What drives the lamps depends if your tranny is a conventional A/T or a CVT. The only thing common to both is the fuse, which is #51 in the IPDM under the hood.

On the A/T the lamps are driven straight off "R" position of the PNP Switch located on the left-rear of the transaxle. It's an orange wire and it should go hot whenever the shifter is in the R position. If it does, then your problem is in the wiring or bulb grounds and not the switch.

On a CVT the lamps are driven by a relay controlled by the TCM (tranny controller). The relay is located in the Fusible Link Box in front of the battery. The Brown (main supply) and thin Light Blue (coil supply) relay wires should be hot anytime the key is on. The heavy Lt Blue wire is the output to the lights, if it goes hot when the shifter is in R then your problem is in the wiring or bulb grounds and not the relay. If it doesn't go hot and a new relay doesn't help, then the Purple wire which runs to the TCM may be broken. That wire should show 12V (through the relay coil) when in any shift position except R, then go to ground (0V) when in R.


----------



## VersaDaily2021 (Nov 15, 2021)

I have the A/T trans I’m just having trouble locating the switch I want to replace it can’t find it. So when opening the hood and facing it where should I find it kindly reply?


----------



## VStar650CL (Nov 12, 2020)

Back of the tranny on the driver's side, #5 in the diagram. You probably won't find it without lifting the front and peeking behind the fenderwell cover.


----------



## VersaDaily2021 (Nov 15, 2021)

perfect I get it now basically since mine has the non CVT I should be worried about the PNP and not the reverse light switch plug, cuoisidently I scanned my car in autozone and it did come back as a PNP error


----------



## VStar650CL (Nov 12, 2020)




----------



## VersaDaily2021 (Nov 15, 2021)

you have an amazing talent thanks so much


----------



## VStar650CL (Nov 12, 2020)

You're most welcome, glad to help. Happy motoring!


----------



## rtmasagca (Jan 6, 2022)

VStar650CL said:


> You're most welcome, glad to help. Happy motoring!
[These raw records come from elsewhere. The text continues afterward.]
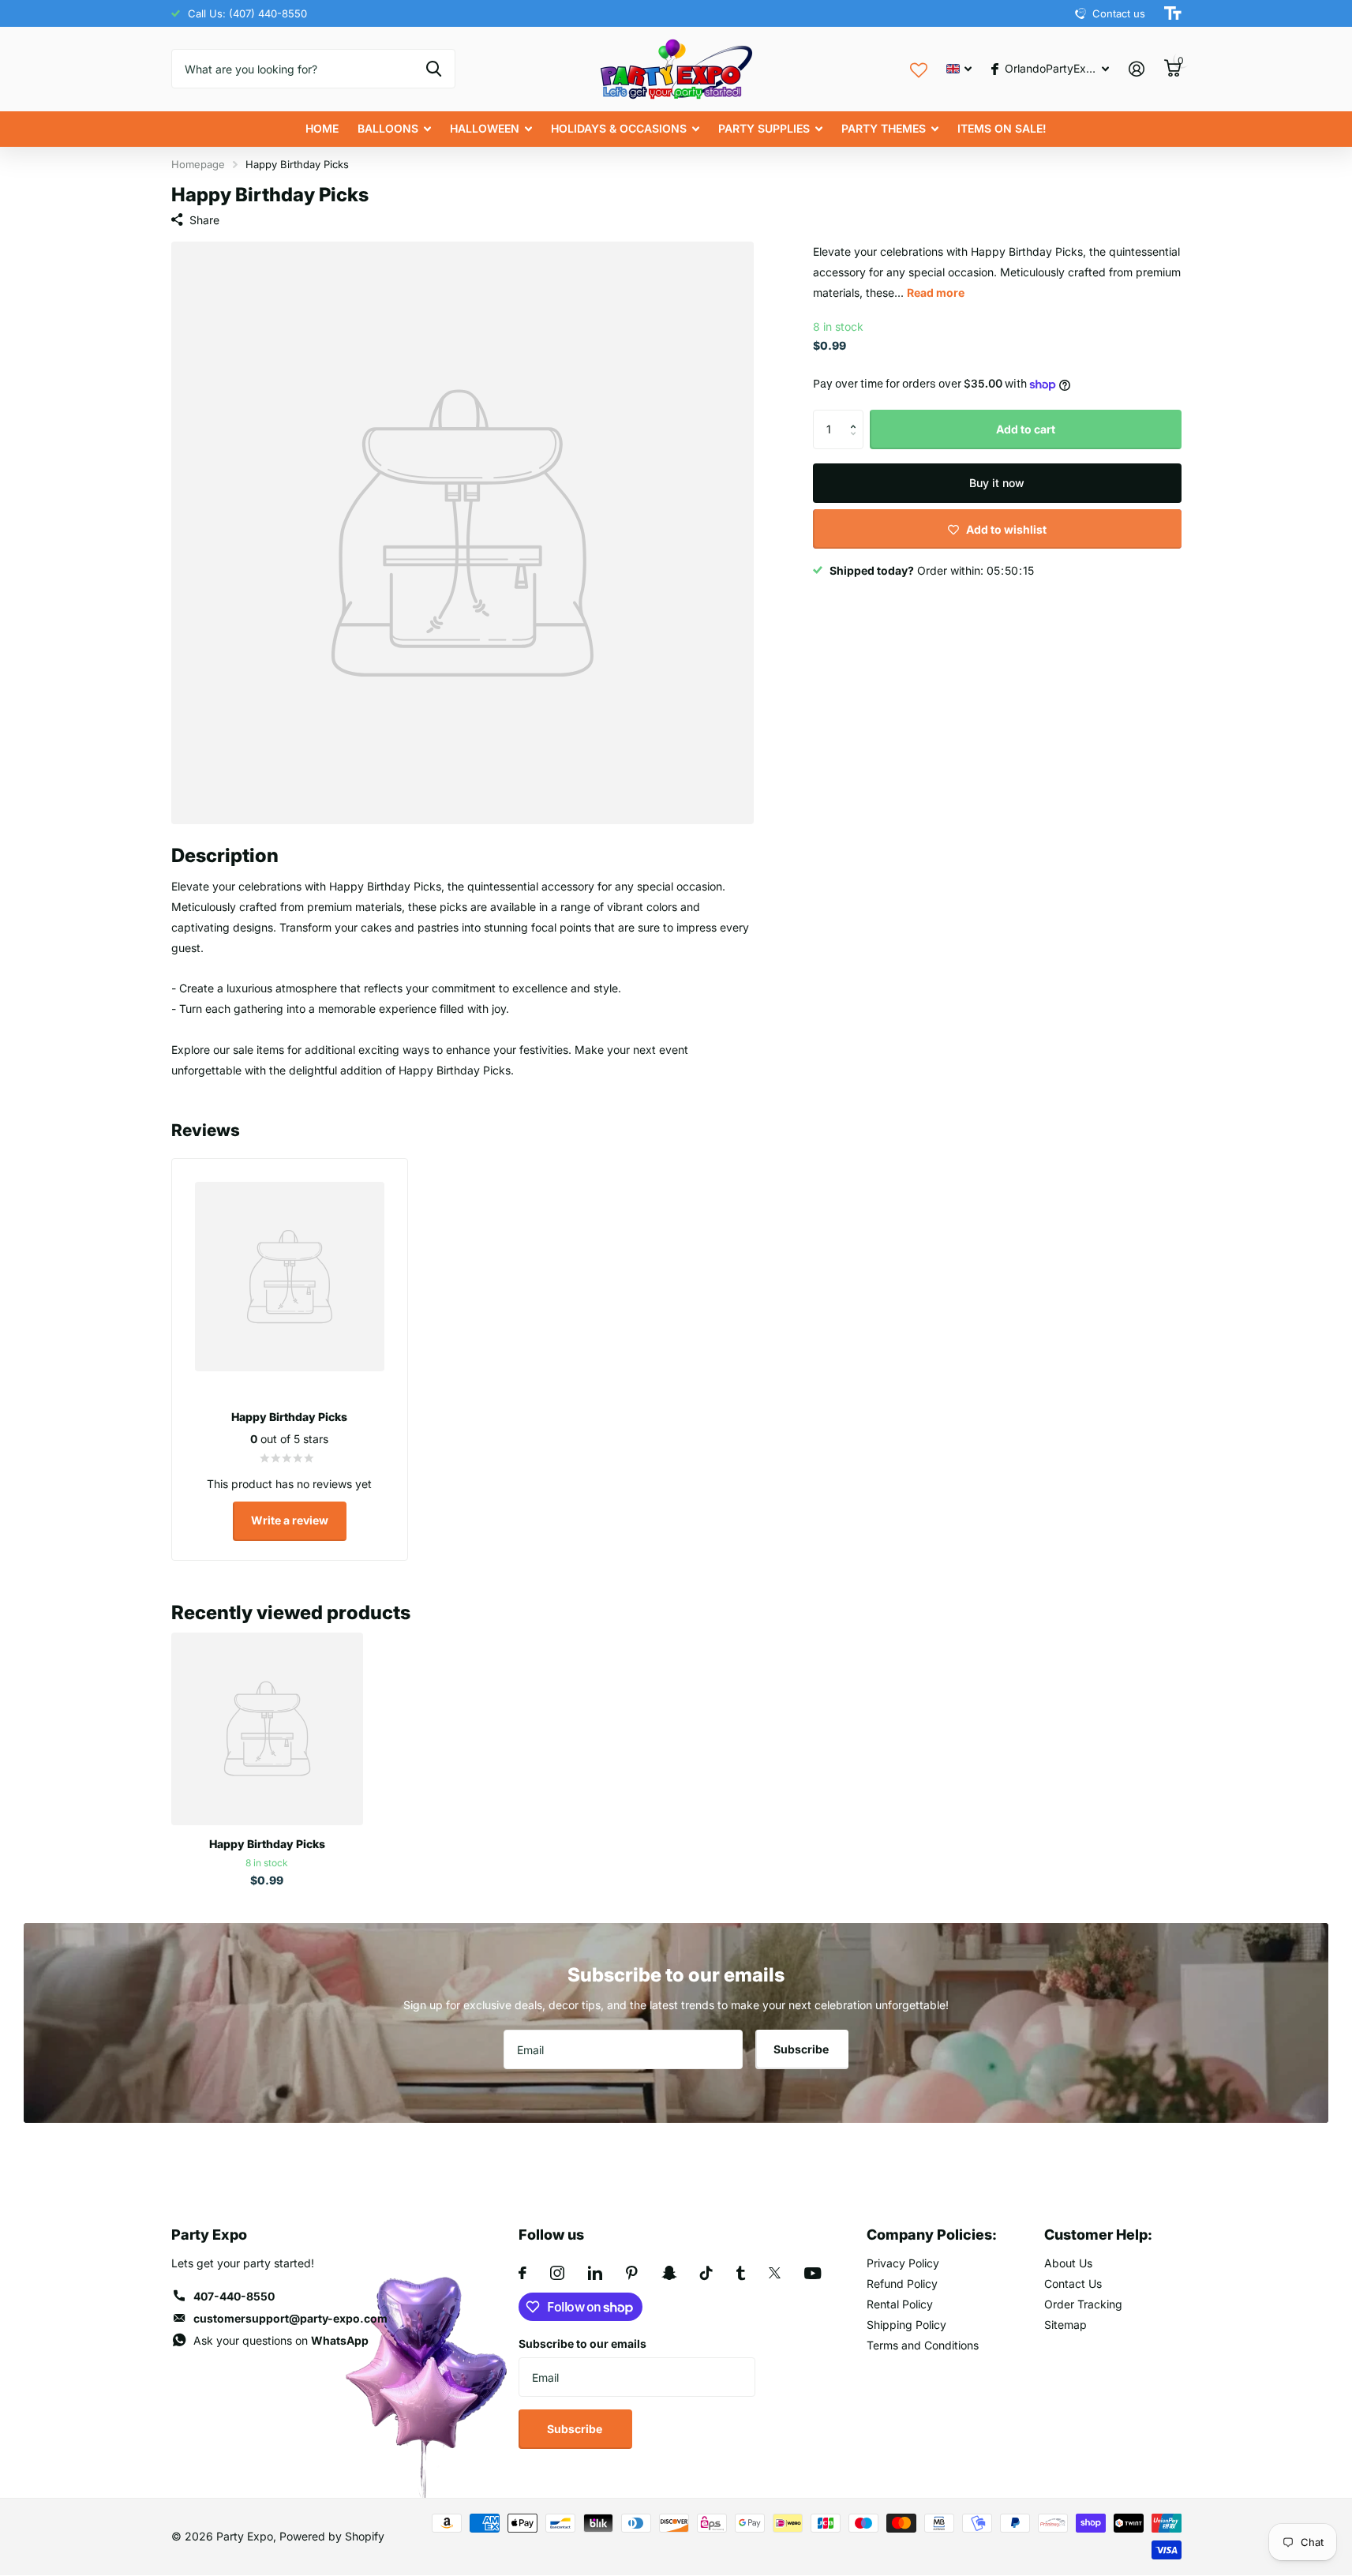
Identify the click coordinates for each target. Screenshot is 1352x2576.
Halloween (484, 128)
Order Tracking (1083, 2304)
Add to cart (1025, 429)
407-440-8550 (234, 2296)
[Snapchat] (668, 2273)
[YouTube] (812, 2273)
guys can you please help me to find which color for the reverse positive pole


----------



## VStar650CL (Nov 12, 2020)

If you tell us exactly what your model-year and transmission are, sure. As you can see above, there are three different drive methods for the lamps depending on the tranny, and there may be wiring differences between MY's and between sedan/hatchback as well.


----------



## rtmasagca (Jan 6, 2022)

It''s tiida 2008 AT hatch back


----------



## VStar650CL (Nov 12, 2020)

If it's the same as US models, the wire will be Orange coming out of the PNP switch, change to Lt Blue in the Main Harness, then change again to Yellow in the Body Harness (Yellow at the combination lamps). The ground wire at the combo lamps is Black and is common with the other bulbs in the lamp assembly.


----------



## rtmasagca (Jan 6, 2022)

VStar650CL said:


> If it's the same as US models, the wire will be Orange coming out of the PNP switch, change to Lt Blue in the Main Harness, then change again to Yellow in the Body Harness (Yellow at the combination lamps). The ground wire at the combo lamps is Black and is common with the other bulbs in the lamp assembly.
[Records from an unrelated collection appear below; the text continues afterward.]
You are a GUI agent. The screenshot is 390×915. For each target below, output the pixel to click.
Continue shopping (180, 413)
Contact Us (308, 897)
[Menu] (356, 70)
Thanks brother i'll check it. My car came from Japan


----------



## VStar650CL (Nov 12, 2020)

rtmasagca said:


> Thanks brother i'll check it. My car came from Japan


You're most welcome. Yah, JDM cars can turn into a real guessing game, wiring documentation is usually very hard to find. Good luck!


----------



## rtmasagca (Jan 6, 2022)

Yeah bro, I been reaching diagram hard to find


----------